Without him Liverpool have, bar Bournemouth and a few isolated spells in other games, lost all semblance of midfield control. Fabinho has struggled, Milner has struggled, Jordan Henderson struggled prior to his own hamstring injury, and while Harvey Elliott’s promise is clear and his performances generally encouraging, the youngster cannot and should not be asked to do what Thiago does. At 19, Elliott has miles left to travel.

With Thiago on the pitch, Klopp will expect Liverpool to improve almost immediately, both in terms of their use of the ball and their ability to control the centre of the field. The former Bayern Munich man may be a purist’s dream with his disguised passes and unfathomable changes of direction, but his reading of the game, the way he picks up second balls and his ability to close down space and keep his team on the front foot will be just as valuable as Klopp plots the Reds’ recovery.

It goes without saying, but keeping him fit and healthy will be crucial. Klopp knows that Liverpool are not the same team without him - witness the lengths the Reds went to make sure he started the Champions League final in May, despite an achilles issue - and that his presence should, can and will lift the form of others around him. As Pep Lijnders, Klopp’s assistant, told GOAL back in August: “When Thiago plays, we play.”
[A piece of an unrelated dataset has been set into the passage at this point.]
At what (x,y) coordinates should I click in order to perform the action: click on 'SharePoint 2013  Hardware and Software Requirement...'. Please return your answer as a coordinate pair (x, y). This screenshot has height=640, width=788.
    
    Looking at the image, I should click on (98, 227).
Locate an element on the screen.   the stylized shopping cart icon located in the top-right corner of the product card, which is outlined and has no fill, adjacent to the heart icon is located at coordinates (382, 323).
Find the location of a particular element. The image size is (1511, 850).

Perhaps that shines a light on some of Liverpool’s other issues, and in particular their reluctance to sign a midfielder in the summer. Six weeks into the campaign, that looks like a gamble that could cost them.
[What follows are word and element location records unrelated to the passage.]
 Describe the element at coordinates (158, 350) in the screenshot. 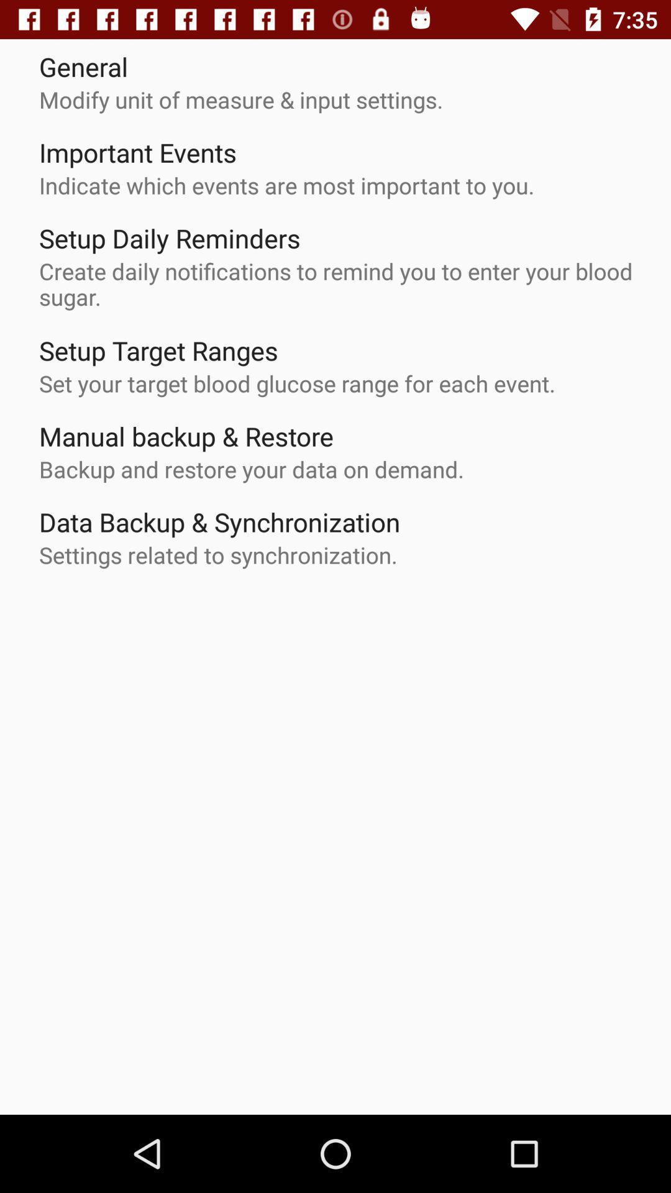

I see `setup target ranges app` at that location.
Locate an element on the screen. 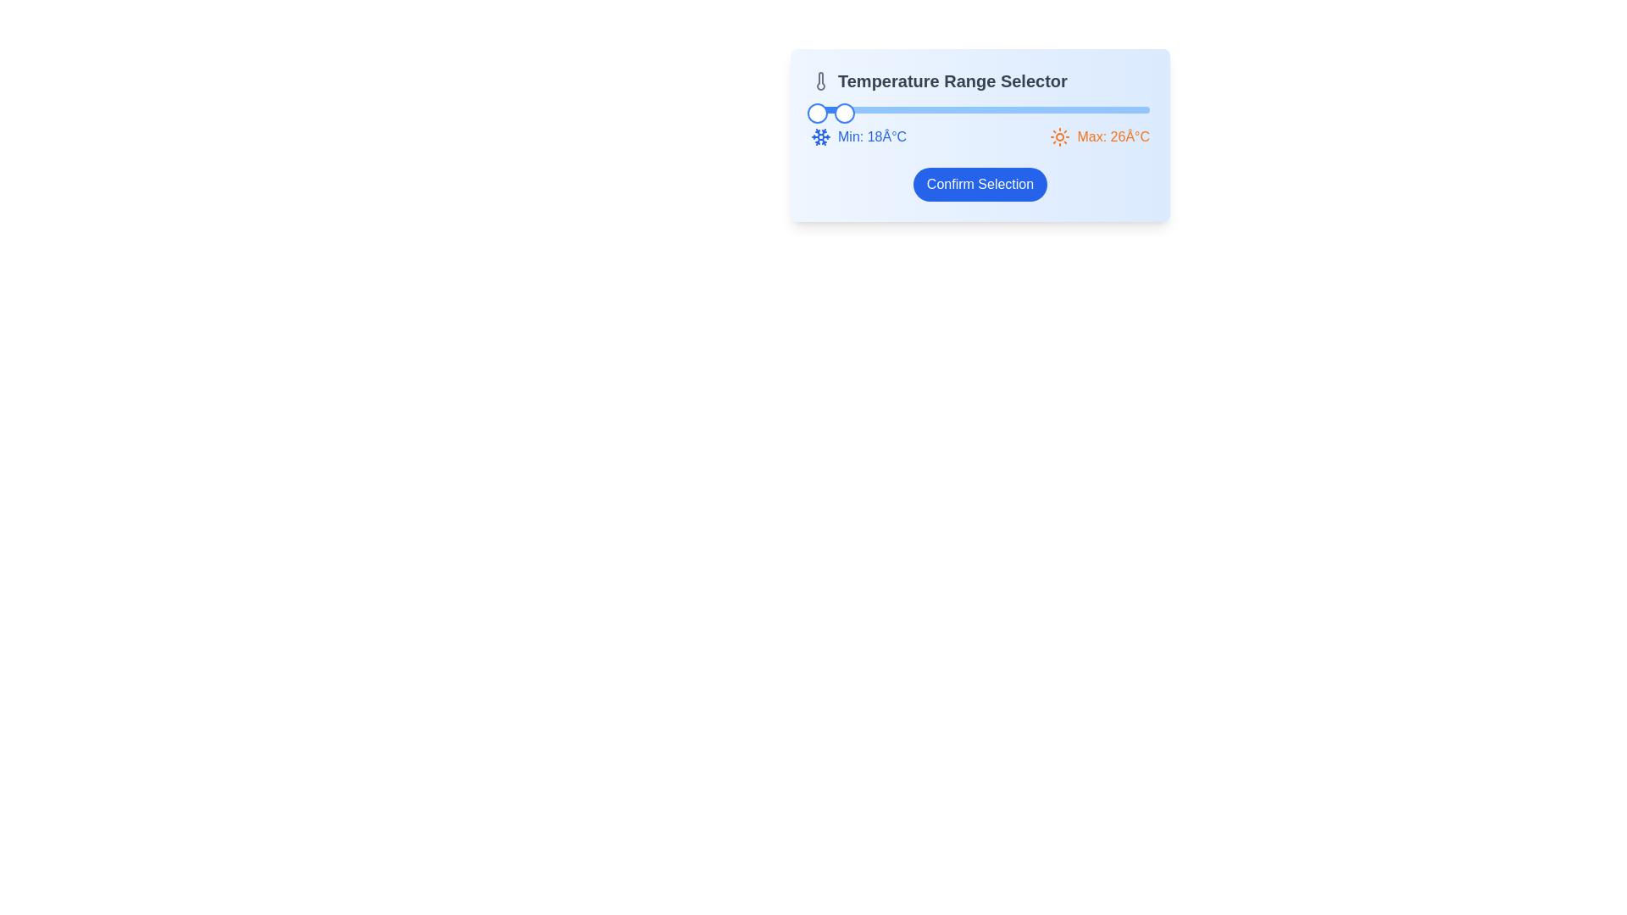  the slider thumb is located at coordinates (834, 114).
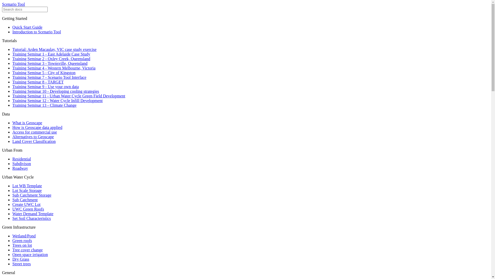 This screenshot has width=495, height=279. I want to click on 'Create UWC Lot', so click(26, 204).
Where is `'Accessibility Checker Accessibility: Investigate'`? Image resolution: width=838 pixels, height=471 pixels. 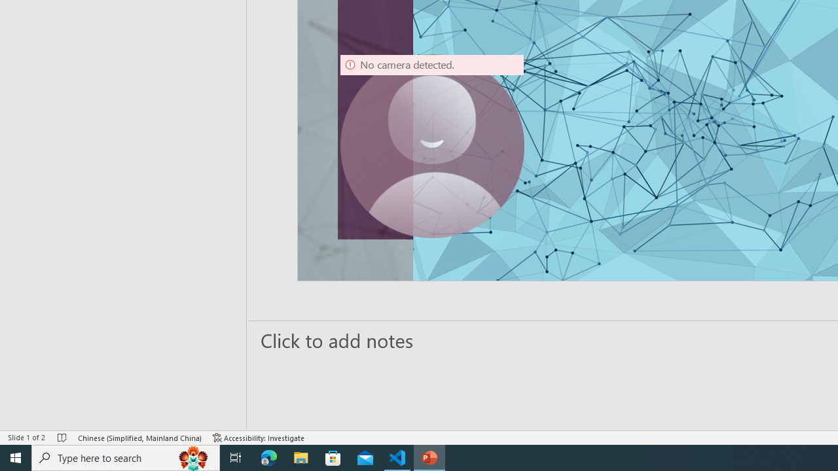 'Accessibility Checker Accessibility: Investigate' is located at coordinates (259, 438).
You’ll be familiar with the story by now. Liverpool were interested in Aurelien Tchouameni, who joined Real Madrid instead. They asked about Jude Bellingham and were told no chance for this summer. Later in the window they moved for Konrad Laimer, only to be priced out by RB Leipzig, who expect the Austrian to move to Bayern Munich on a free transfer next year.

In the end Arthur Melo arrived on a season-long loan from Juventus, a short-term signing if ever there was one, albeit one with decent European and international pedigree at least. Style-wise, the 26-year-old has Thiago similarities too, albeit having never proven himself to anything like the same level. 
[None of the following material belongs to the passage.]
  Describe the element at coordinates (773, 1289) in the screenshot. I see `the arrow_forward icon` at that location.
And so that is where Liverpool find themselves, relying on a 31-year-old with a chequered injury record to stay fit and lead them to glory. Without Thiago, they are simply not the same team, and with the likes of Naby Keita, Curtis Jones and Alex Oxlade-Chamberlain yet to feature at all this season, they have been unable to even begin to compensate for his absence.

The likes of Milner, and before that Henderson, have been a lightning rod for criticism in recent weeks, and their lack of form has been clear, but the issue is a wider one. Liverpool have a lot of midfielders, but too few who they can truly depend upon. 

Klopp will hope Thiago steps into that void in the coming weeks and months, even if history suggests he may be asking too much.

In the meantime, the Reds need their Spanish superstar to lift the gloom around Anfield and get his side playing again. Tuesday night would be a good place to start.